The Cost of Language: Centroid Erasure Exposes and Exploits Modal Competition in Multimodal Language Models

arXiv cs.CL / 4/17/2026

📰 NewsIdeas & Deep AnalysisModels & Research

Key Points

  • The paper studies why multimodal language models underperform on visual perception despite still modeling both text and vision, by introducing centroid replacement as a controlled probe of modal dependence.
  • Replacing (erasing) the text representation’s centroid structure hurts accuracy about 4× more than erasing the visual centroid structure, revealing a consistent imbalance where language dominates vision even on visually demanding tasks.
  • The authors exploit this asymmetry with “text centroid contrastive decoding,” improving accuracy by up to +16.9% on specific tasks using a reference decoded under text-centroid erasure.
  • The effectiveness of the intervention depends on training strategy: standard fine-tuned models benefit more (+5.6% average) than preference-optimized models (+1.5% average), suggesting structural differences in how modal competition is learned.
  • The results indicate modal competition is structurally localized and correctable at inference time without retraining, while also providing a diagnostic signal for designing future multimodal training.
  • Point 1

Abstract

Multimodal language models systematically underperform on visual perception tasks, yet the structure underlying this failure remains poorly understood.
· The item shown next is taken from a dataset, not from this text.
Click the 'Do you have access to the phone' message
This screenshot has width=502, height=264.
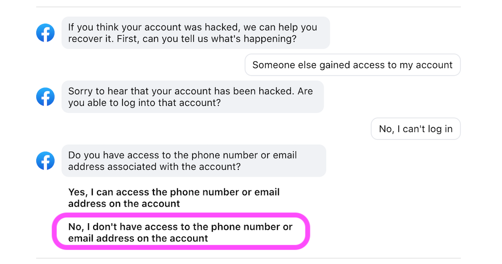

We propose centroid replacement, collapsing each token to its nearest K-means centroid, as a controlled probe for modal dependence. Across seven models spanning three architecture families, erasing text centroid structure costs 4\times more accuracy than erasing visual centroid structure, exposing a universal imbalance where language representations overshadow vision even on tasks that demand visual reasoning. We exploit this asymmetry through text centroid contrastive decoding, recovering up to +16.9% accuracy on individual tasks by contrastively decoding against a text-centroid-erased reference. This intervention varies meaningfully with training approaches: standard fine-tuned models show larger gains (+5.6% on average) than preference-optimized models (+1.5% on average). Our findings suggest that modal competition is structurally localized, correctable at inference time without retraining, and quantifiable as a diagnostic signal to guide future multimodal training.